WHAT IS ASKED: How many lines of the material below contain the word "link"? Case counts, so give only the number.

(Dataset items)
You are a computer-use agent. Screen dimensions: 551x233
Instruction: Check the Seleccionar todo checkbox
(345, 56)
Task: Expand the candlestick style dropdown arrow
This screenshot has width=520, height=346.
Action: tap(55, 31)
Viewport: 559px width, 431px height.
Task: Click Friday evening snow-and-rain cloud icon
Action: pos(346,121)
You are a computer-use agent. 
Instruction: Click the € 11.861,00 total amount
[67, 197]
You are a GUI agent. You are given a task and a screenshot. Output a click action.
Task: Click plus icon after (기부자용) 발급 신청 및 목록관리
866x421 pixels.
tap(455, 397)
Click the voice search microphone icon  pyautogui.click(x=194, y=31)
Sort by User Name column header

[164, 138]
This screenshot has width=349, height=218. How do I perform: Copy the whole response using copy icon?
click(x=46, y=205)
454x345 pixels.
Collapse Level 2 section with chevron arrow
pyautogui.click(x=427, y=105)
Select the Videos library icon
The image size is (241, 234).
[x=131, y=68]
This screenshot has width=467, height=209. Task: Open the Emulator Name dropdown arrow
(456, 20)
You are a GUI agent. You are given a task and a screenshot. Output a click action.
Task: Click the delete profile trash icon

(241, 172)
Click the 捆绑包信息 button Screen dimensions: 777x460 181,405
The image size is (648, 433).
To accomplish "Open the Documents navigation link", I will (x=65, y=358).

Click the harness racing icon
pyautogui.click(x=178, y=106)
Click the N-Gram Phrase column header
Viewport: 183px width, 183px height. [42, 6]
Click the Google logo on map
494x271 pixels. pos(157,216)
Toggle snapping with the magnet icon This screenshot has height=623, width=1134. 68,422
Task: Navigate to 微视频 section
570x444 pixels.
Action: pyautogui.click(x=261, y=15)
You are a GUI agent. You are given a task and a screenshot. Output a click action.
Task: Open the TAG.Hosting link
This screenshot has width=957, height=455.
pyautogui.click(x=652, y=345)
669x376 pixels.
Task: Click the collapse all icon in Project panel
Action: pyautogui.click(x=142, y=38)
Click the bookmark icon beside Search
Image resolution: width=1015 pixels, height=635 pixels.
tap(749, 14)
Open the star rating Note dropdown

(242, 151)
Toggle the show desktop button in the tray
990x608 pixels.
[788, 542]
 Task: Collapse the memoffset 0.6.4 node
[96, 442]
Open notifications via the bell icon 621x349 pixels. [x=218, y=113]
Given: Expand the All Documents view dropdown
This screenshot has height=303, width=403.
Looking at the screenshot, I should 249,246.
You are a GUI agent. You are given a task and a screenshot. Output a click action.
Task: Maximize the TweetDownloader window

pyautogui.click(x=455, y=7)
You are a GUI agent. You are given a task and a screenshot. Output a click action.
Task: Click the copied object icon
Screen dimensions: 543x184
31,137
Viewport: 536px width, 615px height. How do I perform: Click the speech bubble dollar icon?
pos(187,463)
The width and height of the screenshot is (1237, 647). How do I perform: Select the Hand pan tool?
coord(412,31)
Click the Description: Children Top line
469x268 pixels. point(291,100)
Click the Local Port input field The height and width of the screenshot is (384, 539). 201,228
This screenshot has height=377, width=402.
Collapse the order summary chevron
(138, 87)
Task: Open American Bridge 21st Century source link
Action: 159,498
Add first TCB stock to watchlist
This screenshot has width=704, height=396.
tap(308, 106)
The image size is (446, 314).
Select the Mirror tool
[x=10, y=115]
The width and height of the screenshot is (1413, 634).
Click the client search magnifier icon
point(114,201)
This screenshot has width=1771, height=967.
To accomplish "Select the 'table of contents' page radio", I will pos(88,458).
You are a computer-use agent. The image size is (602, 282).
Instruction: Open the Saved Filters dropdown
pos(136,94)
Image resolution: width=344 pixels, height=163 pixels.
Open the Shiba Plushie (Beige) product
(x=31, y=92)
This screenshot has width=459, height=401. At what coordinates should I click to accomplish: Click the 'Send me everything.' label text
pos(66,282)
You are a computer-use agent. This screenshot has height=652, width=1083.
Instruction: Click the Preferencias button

RESULT OF THE TASK: 3